- **PROVIDED DATA**
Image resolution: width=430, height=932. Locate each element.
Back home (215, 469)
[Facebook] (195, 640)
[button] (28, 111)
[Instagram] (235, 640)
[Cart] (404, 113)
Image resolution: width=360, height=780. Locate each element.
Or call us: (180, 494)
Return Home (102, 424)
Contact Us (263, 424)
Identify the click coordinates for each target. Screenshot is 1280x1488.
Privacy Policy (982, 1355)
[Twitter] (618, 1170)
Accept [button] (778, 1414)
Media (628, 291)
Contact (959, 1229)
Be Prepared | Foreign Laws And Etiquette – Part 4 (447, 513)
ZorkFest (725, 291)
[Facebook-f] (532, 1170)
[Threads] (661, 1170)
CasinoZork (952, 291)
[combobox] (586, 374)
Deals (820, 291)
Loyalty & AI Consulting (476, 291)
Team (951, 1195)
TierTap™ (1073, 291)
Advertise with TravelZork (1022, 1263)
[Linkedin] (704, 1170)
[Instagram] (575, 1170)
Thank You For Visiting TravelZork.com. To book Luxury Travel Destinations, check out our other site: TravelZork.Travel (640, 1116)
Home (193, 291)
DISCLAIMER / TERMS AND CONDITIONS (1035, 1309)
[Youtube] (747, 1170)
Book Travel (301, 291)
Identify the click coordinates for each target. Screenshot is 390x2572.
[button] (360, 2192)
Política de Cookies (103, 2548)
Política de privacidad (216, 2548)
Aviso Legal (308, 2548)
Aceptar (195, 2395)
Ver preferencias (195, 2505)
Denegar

- **WHAT IS NEEDED**
Up to and including the line that contains "Deals (820, 291)", restate word for word every line of the entries, starting from the first.

- **TASK SOLUTION**
Image resolution: width=430, height=932. Locate each element.
Back home (215, 469)
[Facebook] (195, 640)
[button] (28, 111)
[Instagram] (235, 640)
[Cart] (404, 113)
Image resolution: width=360, height=780. Locate each element.
Or call us: (180, 494)
Return Home (102, 424)
Contact Us (263, 424)
Identify the click coordinates for each target. Screenshot is 1280x1488.
Privacy Policy (982, 1355)
[Twitter] (618, 1170)
Accept [button] (778, 1414)
Media (628, 291)
Contact (959, 1229)
Be Prepared | Foreign Laws And Etiquette – Part 4 (447, 513)
ZorkFest (725, 291)
[Facebook-f] (532, 1170)
[Threads] (661, 1170)
CasinoZork (952, 291)
[combobox] (586, 374)
Deals (820, 291)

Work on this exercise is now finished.